Neurophysiology Databases, Neural Networks, and Synaptic Plasticity
Neuroinformatics
One of the most exciting unsolved problems of biomedical science is how the cellular and network properties of individual neurons, and the information they convey, give rise to the complex behavior of the brain. This fundamental question is examined in the lab by synthesizing state-of-the-art neurobiology with informatics: the science of information underlying both brains and machines.
All our work is funded by the NIH, much of via the Human Brain Project, NIMH, and NINDS, with past support from these agencies and the NSF.
Our laboratory concentrates on a continuing multi-year initiative to develop networked databases of brain neurophysiology that will allow exploring two fundamental questions of neuroscience: neuronal identity and coding of neuronal signals. Our cortial neuron database includes somatosensory cortical neurons and characteristic neurophysiological data encapsulating these neurons' responses to specific stimuli.

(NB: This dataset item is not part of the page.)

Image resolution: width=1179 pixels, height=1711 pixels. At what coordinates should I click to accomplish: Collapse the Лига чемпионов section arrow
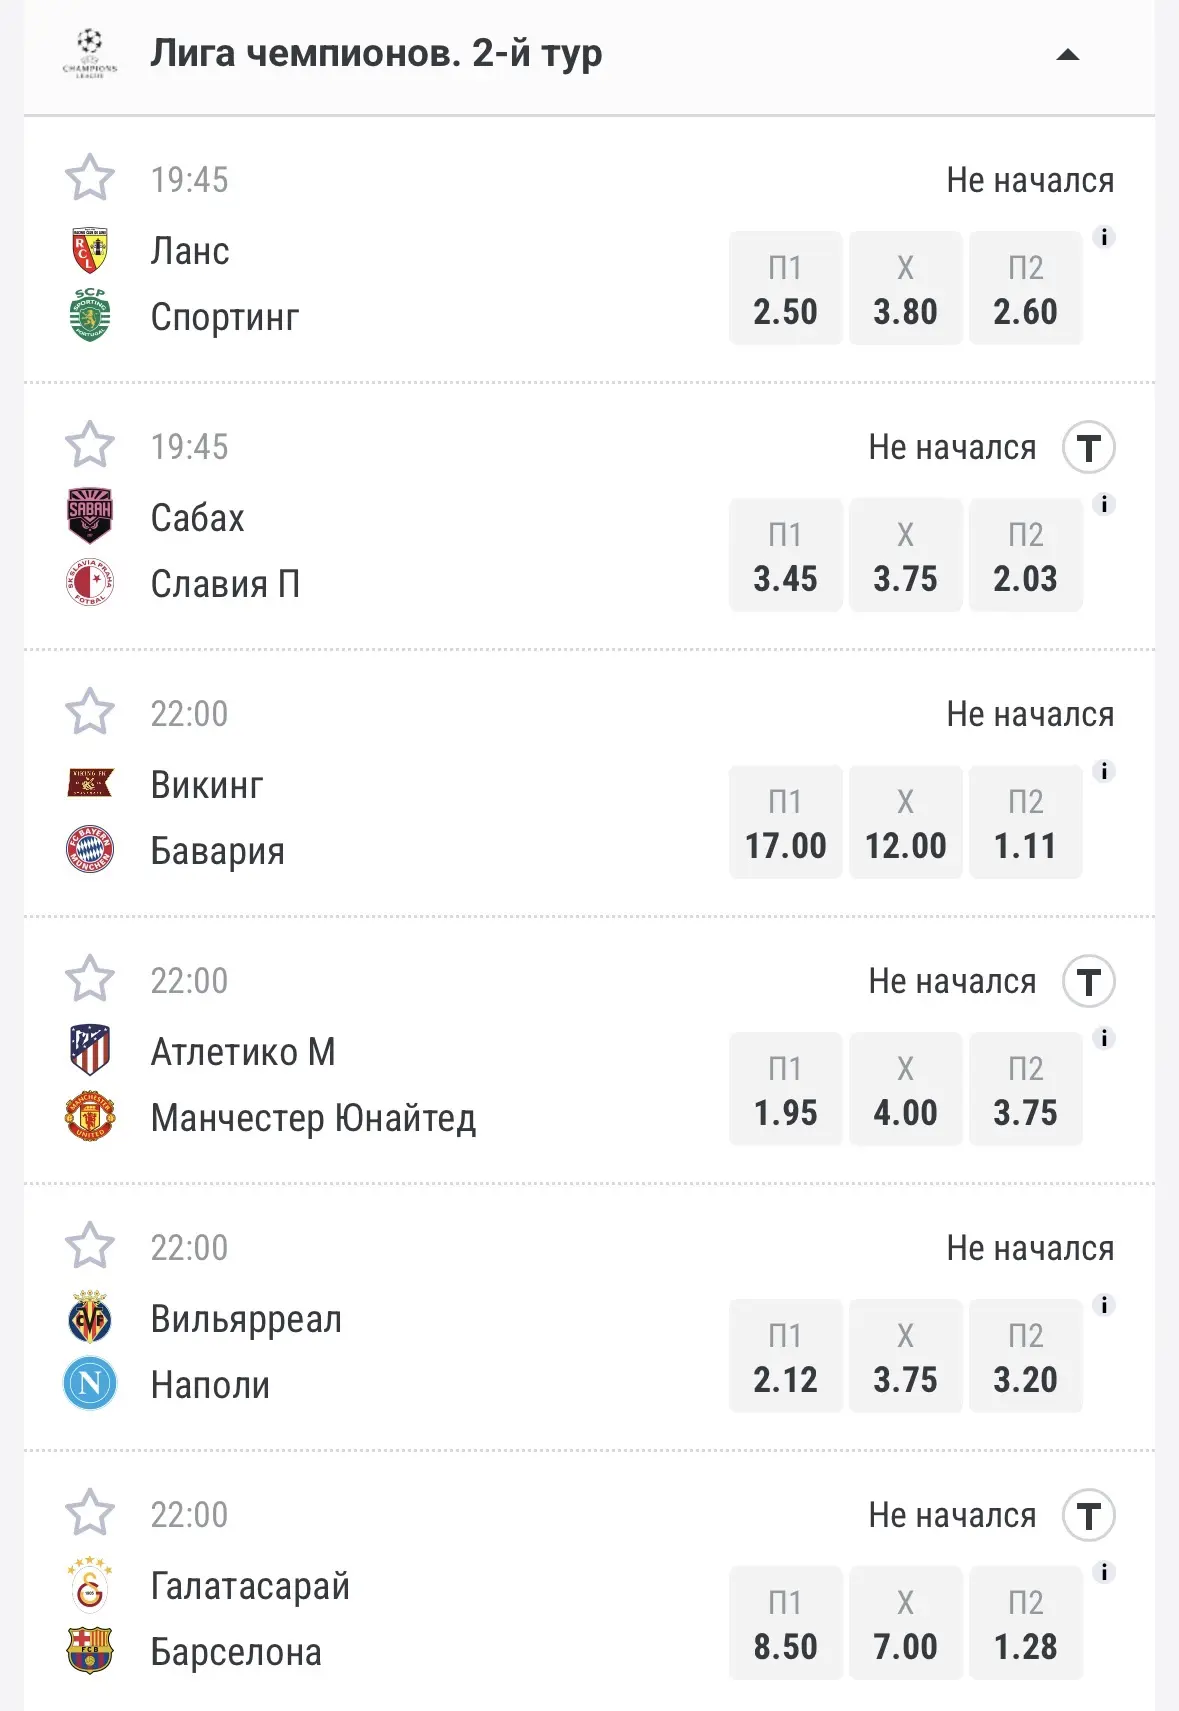pos(1068,55)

The data--recordings from neurons in awake behaving brains--include metadata incorporating parameters used by neurophysiologists to describe recording methodology, stimulating paradigms, and electrophysiological responses. To make the database useful to brain neuroscientists, a suite of multiplatform tools supports acquisition, query, and visualization of single and multi-electrode spike train datasets. These tools allow integration of data characterizing responses of cortical neurons to complementary stimuli, synthesizing a unified understanding of brain information processing. With the resulting enhanced utilization of data, experiments can be coordinated among laboratories, conserving valuable and respected species. All data structures and methods defined in this project are designed to be generalizable to many electrophysiological studies in cortical and subcortical structures of the brain.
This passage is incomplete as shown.